What are the major elements of your trading philosophy?
The word "trading" is not the way I think of things. I may be a trader in the sense that my frequency of
transactions is relatively high, but the word "investing" would apply just as much, if not more. In my mind, trading
implies an anticipation of a sale at the time of purchase. For example, if I go long stock index futures tonight because
I expect tomorrow's trade number will be bullish for the market, and I plan to sell my position tomorrow—that is
trading. The bulk of what I do is for a much longer duration and for more complex reasons. For example, when I went
long the debt markets in 1981,1 held that position for two and a half years.
Well, for purposes of this book, I would still call what you are doing trading.
How then do you define the difference between trading and investing?

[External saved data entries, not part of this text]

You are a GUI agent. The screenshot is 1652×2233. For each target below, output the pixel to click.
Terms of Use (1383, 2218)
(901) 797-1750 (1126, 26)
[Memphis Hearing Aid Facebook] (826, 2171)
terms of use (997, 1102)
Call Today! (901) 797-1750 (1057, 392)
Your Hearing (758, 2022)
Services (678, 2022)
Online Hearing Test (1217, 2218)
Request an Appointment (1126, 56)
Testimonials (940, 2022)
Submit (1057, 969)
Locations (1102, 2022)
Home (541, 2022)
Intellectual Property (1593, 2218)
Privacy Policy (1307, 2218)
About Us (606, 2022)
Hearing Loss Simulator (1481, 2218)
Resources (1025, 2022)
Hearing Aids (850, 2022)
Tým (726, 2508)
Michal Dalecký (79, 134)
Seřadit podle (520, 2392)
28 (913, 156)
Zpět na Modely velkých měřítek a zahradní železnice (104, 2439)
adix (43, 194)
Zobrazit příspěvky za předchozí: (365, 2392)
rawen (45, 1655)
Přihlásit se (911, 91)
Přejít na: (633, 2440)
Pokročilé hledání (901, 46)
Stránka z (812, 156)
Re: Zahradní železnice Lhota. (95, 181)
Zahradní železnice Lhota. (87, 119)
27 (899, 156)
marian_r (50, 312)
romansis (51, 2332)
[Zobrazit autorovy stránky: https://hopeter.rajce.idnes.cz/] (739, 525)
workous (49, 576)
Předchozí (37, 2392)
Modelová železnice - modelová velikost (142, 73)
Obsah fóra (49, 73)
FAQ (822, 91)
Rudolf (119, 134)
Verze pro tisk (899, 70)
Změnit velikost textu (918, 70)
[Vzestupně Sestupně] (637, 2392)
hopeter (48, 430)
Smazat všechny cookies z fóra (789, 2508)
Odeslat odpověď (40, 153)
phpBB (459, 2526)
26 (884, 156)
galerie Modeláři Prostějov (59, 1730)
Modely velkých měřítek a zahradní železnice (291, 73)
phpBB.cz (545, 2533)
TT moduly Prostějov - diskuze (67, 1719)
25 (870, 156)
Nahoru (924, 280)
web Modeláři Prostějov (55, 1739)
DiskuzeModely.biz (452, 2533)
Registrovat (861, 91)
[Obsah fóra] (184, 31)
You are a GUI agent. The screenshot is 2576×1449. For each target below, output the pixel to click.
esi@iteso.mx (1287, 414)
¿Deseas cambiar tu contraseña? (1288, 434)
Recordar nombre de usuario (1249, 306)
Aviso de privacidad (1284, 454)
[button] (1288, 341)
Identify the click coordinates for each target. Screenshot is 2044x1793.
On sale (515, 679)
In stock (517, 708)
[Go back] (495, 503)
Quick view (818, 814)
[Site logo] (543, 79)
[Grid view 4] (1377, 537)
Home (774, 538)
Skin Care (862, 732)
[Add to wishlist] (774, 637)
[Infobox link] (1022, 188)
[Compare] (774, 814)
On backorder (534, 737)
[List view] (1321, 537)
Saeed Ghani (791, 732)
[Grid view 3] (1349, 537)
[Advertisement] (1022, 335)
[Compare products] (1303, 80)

I make two key distinctions. First, a trader will go short as readily as long. In contrast, the
investor—for example, the portfolio manager of a typical mutual fund—will always be long. If he is un-
certain about the market, he may be only 70
percent invested, but he is always long. The second distinction I
make is that a trader is primarily concerned about the direction of the market. Is the market, or stock, going up or
down? The investor is more concerned about picking the best stocks to invest in. There is no value judgment involved
in my distinction between traders and investors, it is merely a matter of maintaining a certain thematic focus for this
book. In any case, on both counts, I would certainly qualify you as a trader. To get back to my original question: How
would you define your philosophy of trading?
My particular style is a bit different from that of most people. Concept number one is variant perception. I try
to develop perceptions that I believe are at variance with the general market view. I will play those variant
perceptions until I feel they are no longer so.